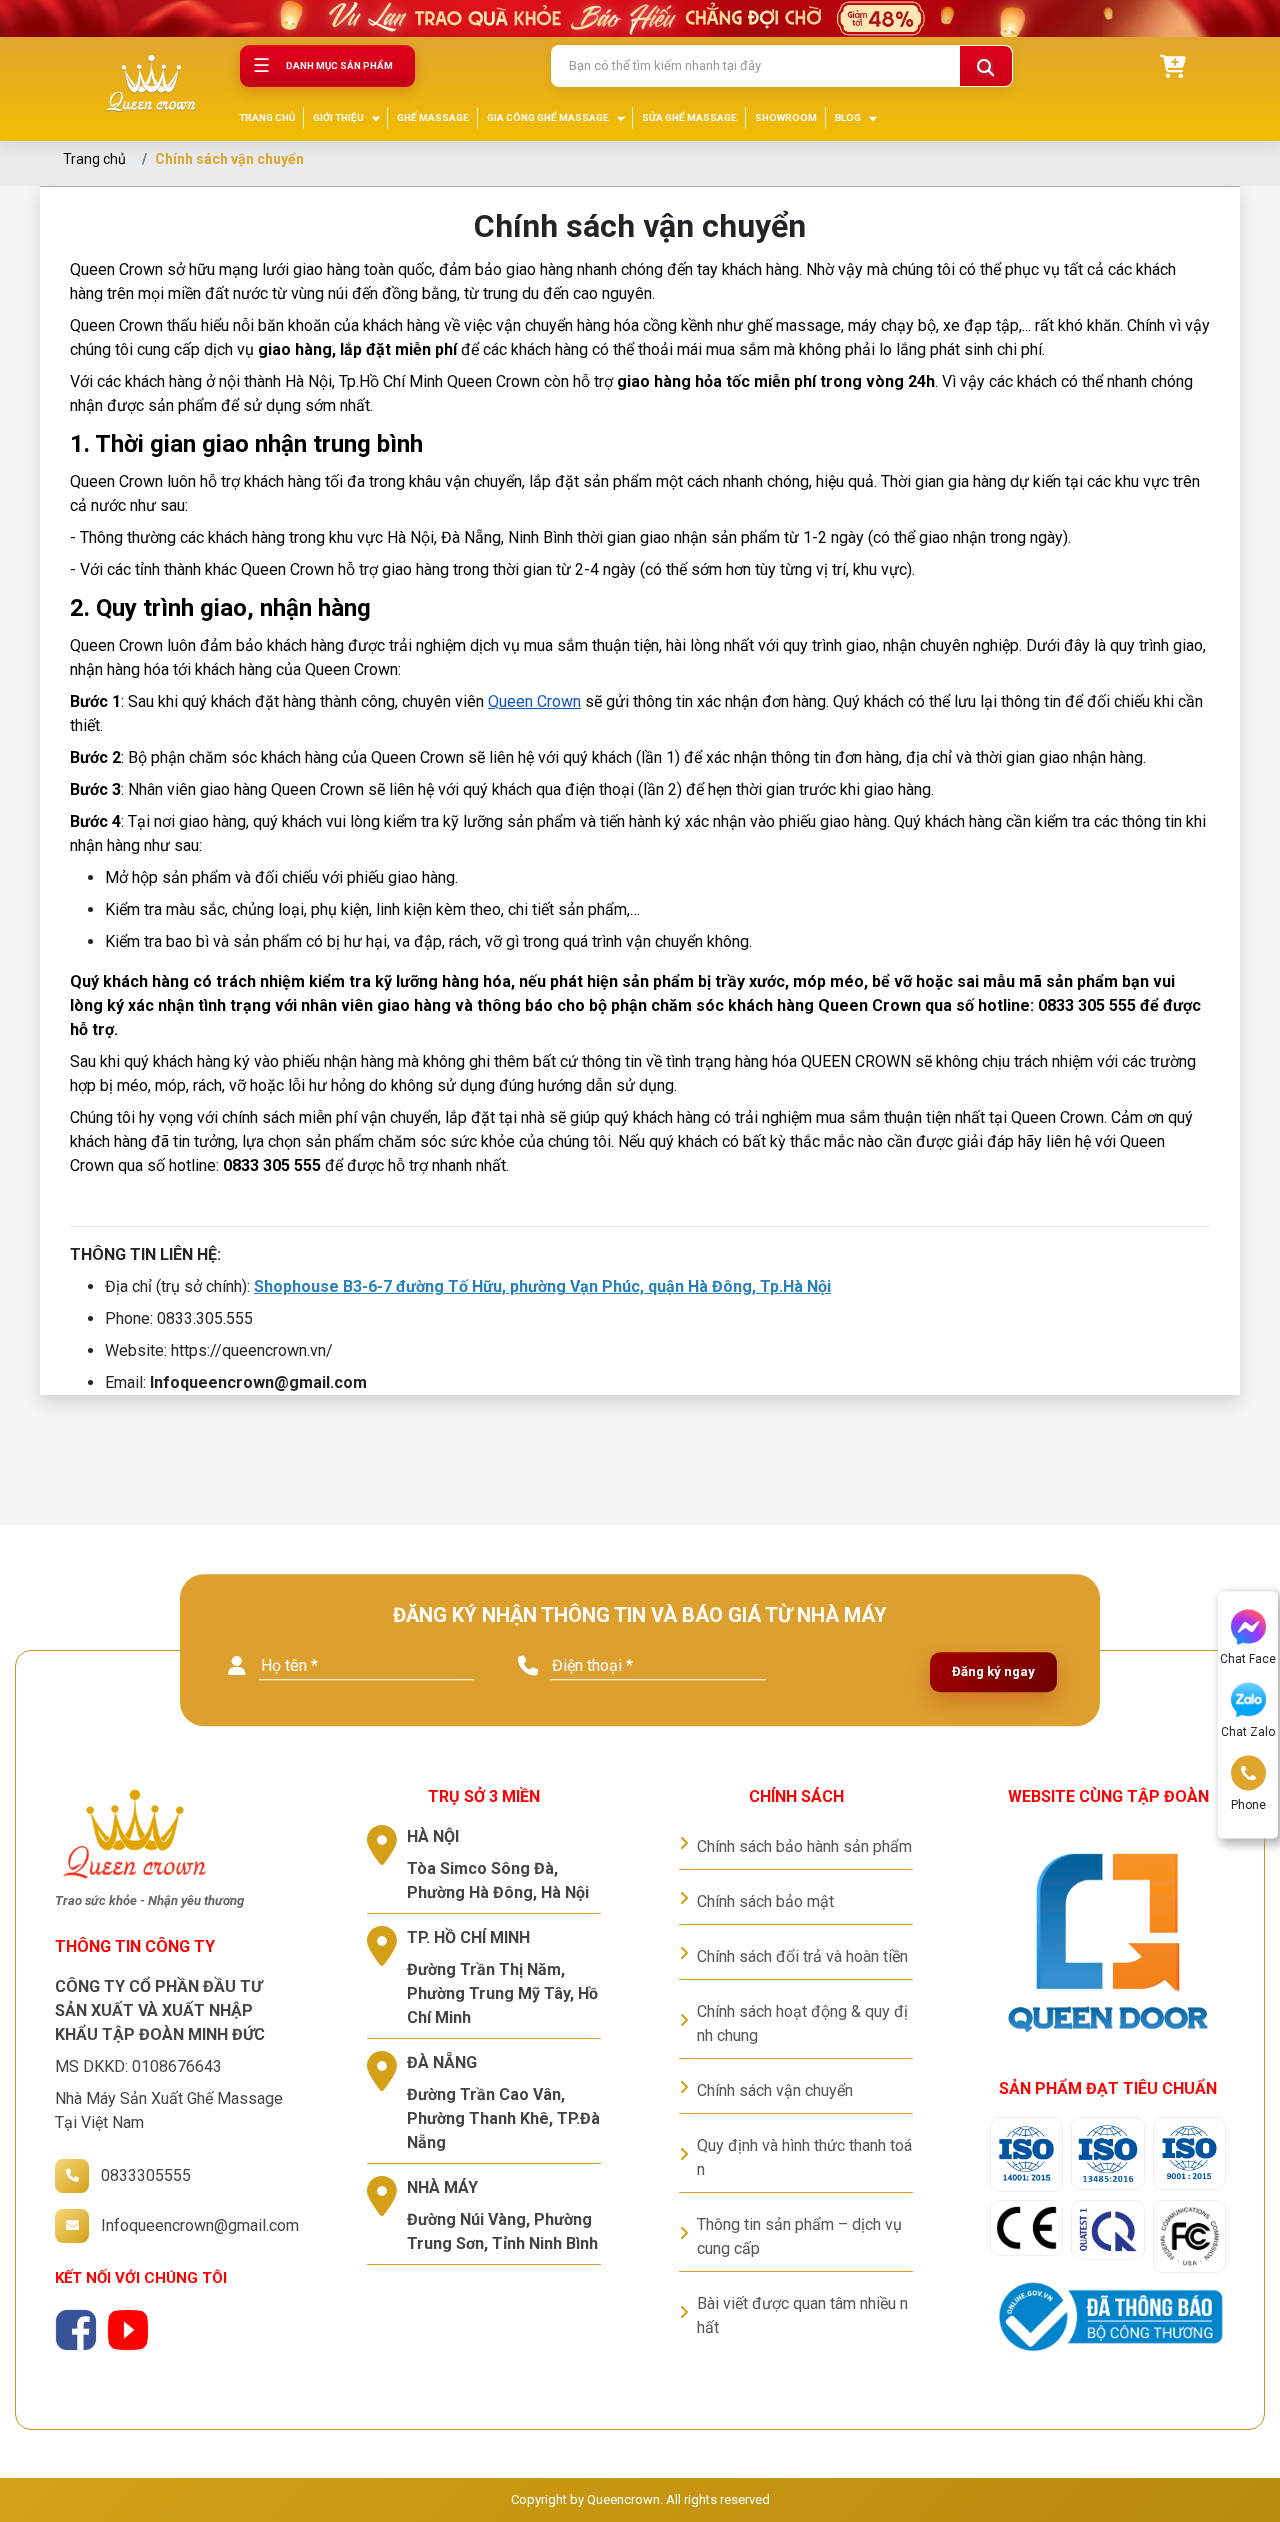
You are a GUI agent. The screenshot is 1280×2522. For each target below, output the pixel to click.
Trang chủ (94, 159)
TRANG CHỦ (267, 117)
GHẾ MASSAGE (433, 117)
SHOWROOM (786, 117)
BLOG (848, 117)
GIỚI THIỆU (338, 117)
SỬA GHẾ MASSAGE (689, 117)
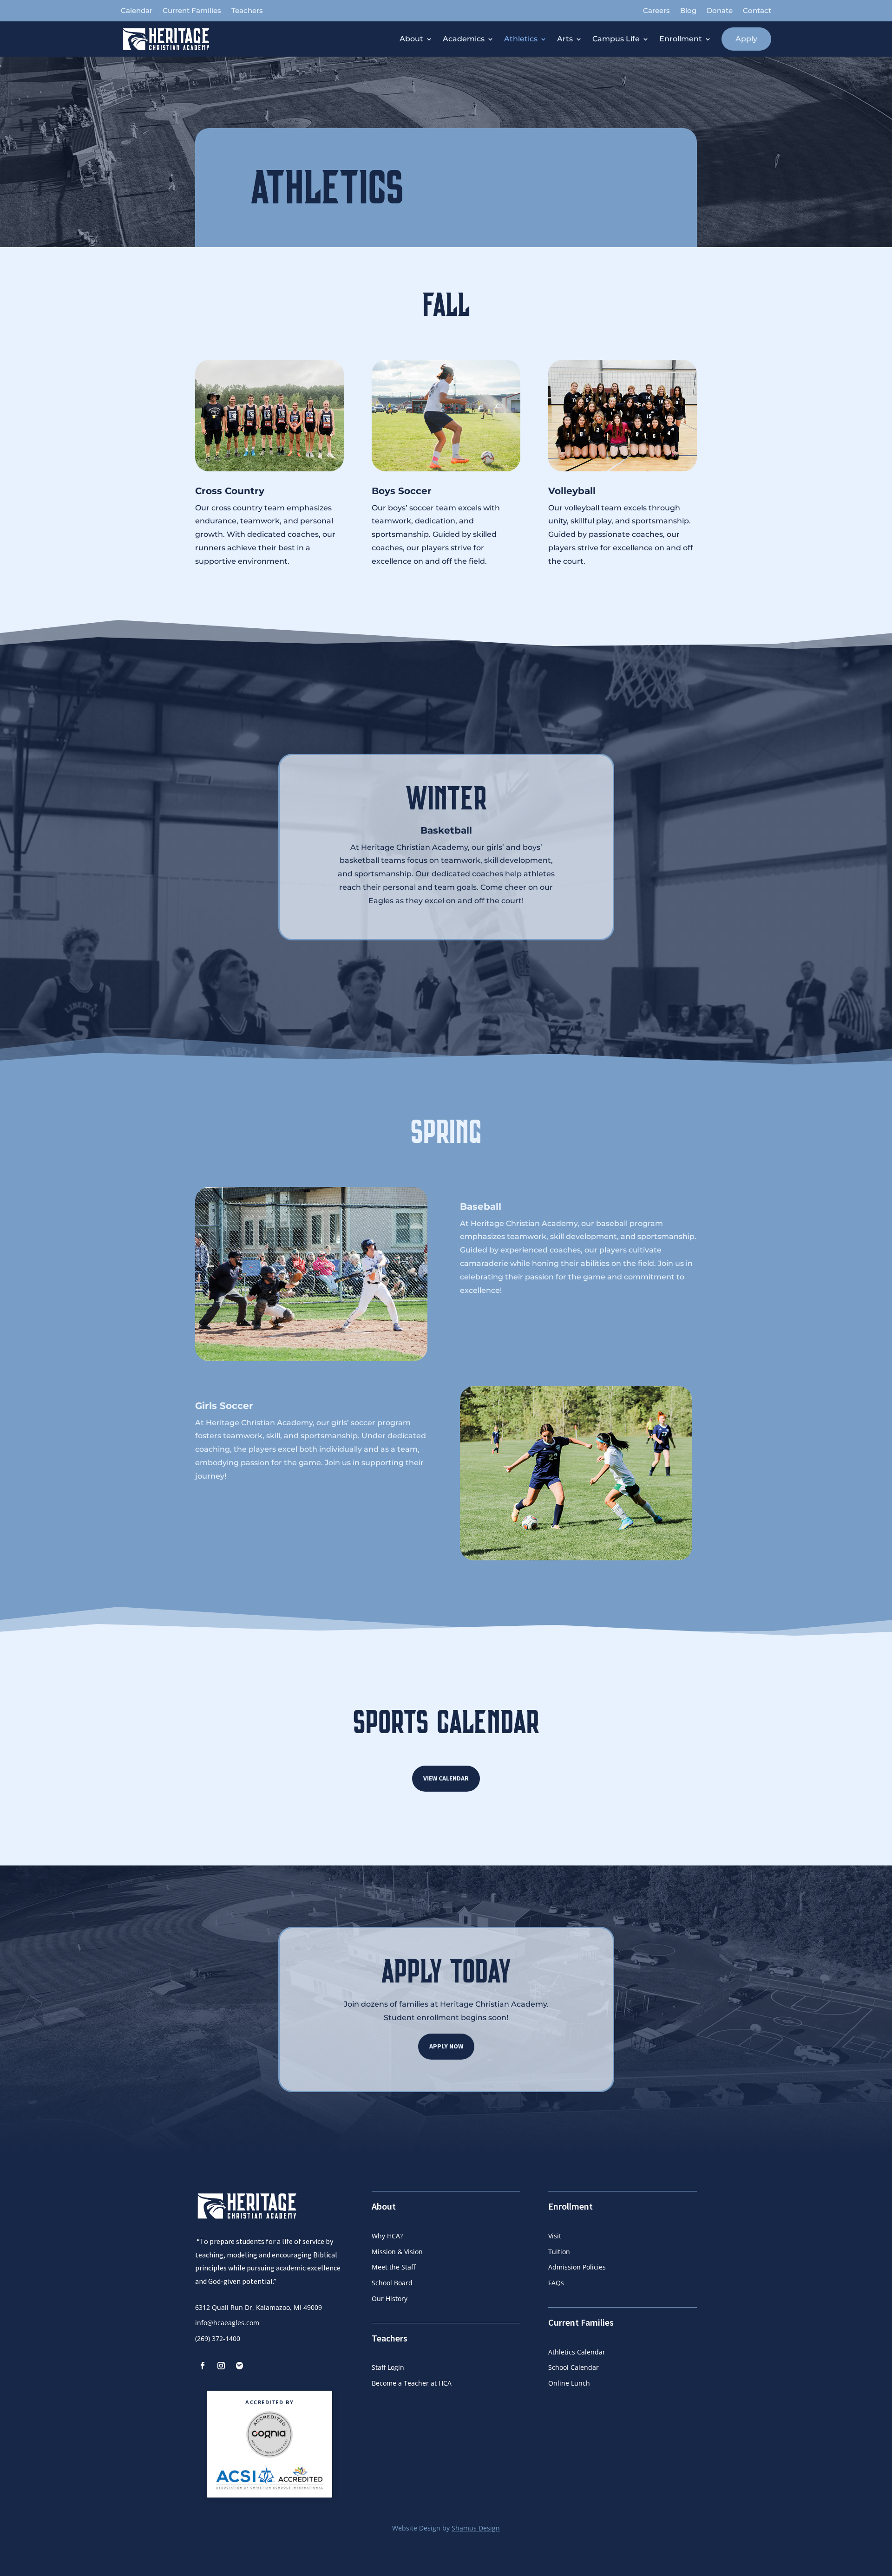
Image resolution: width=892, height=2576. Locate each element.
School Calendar (573, 2367)
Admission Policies (577, 2267)
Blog (688, 11)
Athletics (521, 38)
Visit (554, 2235)
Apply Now (446, 2046)
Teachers (247, 11)
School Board (392, 2282)
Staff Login (388, 2367)
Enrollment (680, 38)
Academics (464, 38)
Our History (389, 2298)
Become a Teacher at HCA (412, 2383)
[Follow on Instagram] (221, 2365)
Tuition (559, 2251)
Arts (565, 38)
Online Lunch (569, 2383)
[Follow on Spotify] (239, 2365)
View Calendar (446, 1778)
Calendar (136, 11)
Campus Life (616, 38)
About (411, 38)
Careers (656, 11)
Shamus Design (476, 2528)
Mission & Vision (397, 2251)
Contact (757, 11)
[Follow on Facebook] (202, 2365)
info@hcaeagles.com (227, 2322)
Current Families (192, 11)
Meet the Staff (393, 2267)
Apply (746, 38)
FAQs (556, 2282)
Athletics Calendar (576, 2352)
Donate (720, 11)
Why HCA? (387, 2235)
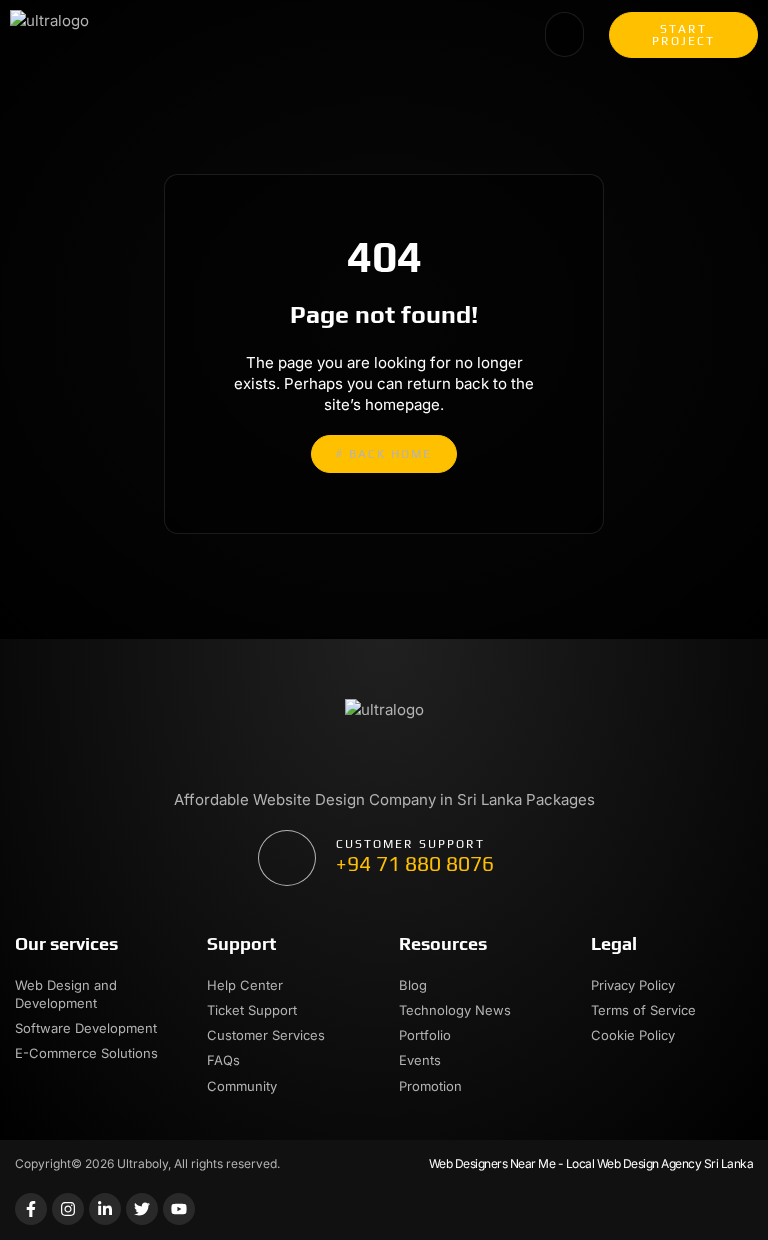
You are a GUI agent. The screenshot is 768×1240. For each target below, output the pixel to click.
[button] (565, 35)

----------------------------------------

What the exercise asks |
In the listing, find every line with the word "output" and state how many there are, nothing more.

Response |
2